*** Opening EXERCISE TEXT ***

A centerpiece of our Chumash culture is that tribal elders should be admired and honored for the knowledge and experiences they've gathered over their lifetimes. Our elders, and the ones before them, have endured so much for us to stay together as a tribe.
For example, our reservation in the valley did not have running water until 1969. Some of our ancestors were sent away to boarding schools where teachers tried to stamp out our language and traditions.
As cultural director for the Santa Ynez Band of Chumash Indians, I wanted to spend some time in this column discussing the role of elders in our community. Our tribal government has elected leaders and a general council. Our government also has numerous divisions, from our health clinic to our fire department to our environmental office, that provide vital services to Chumash families and others in the community as well.
Our Tribal Elders Council has a special place within our tribe. The council is made up of tribal members age 50 and older. The council has a governing board of seven members.
The Elders Council’s main responsibility is to protect and preserve our cultural resources. These are some of the activities and projects that its governing board helps to oversee:
- Relocation of human remains and religious artifacts.
- Organization and oversight of culturally sensitive dig sites through monitoring services. The council works with our monitors at development sites. Those interested in our monitoring program may contact the Elders Council office at email@example.com.

*** Closing EXERCISE TEXT ***
*** Opening PROVIDED DATA ***

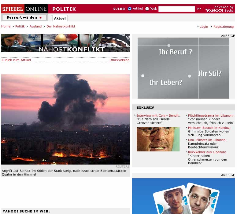
Task: Open the Ressort wählen dropdown
Action: [24, 18]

*** Closing PROVIDED DATA ***

WHAT TO WORK ON:
A. Summarize the text about Chumash elders in two sentences.
B. Repeat the passage of the text about Chumash elders from "A centerpiece of" up to and including "community as well.".
Rely only on the text about Chumash elders.

OUTPUTS BY TASK:
A. Chumash culture holds that tribal elders should be admired and honored for their knowledge and experience, and the Santa Ynez Band's Tribal Elders Council is made up of members age 50 and older, with a seven-member governing board. The council's main responsibility is to protect and preserve cultural resources, which includes relocating human remains and religious artifacts and overseeing culturally sensitive dig sites through monitoring services.

B.
A centerpiece of our Chumash culture is that tribal elders should be admired and honored for the knowledge and experiences they've gathered over their lifetimes. Our elders, and the ones before them, have endured so much for us to stay together as a tribe.
For example, our reservation in the valley did not have running water until 1969. Some of our ancestors were sent away to boarding schools where teachers tried to stamp out our language and traditions.
As cultural director for the Santa Ynez Band of Chumash Indians, I wanted to spend some time in this column discussing the role of elders in our community. Our tribal government has elected leaders and a general council. Our government also has numerous divisions, from our health clinic to our fire department to our environmental office, that provide vital services to Chumash families and others in the community as well.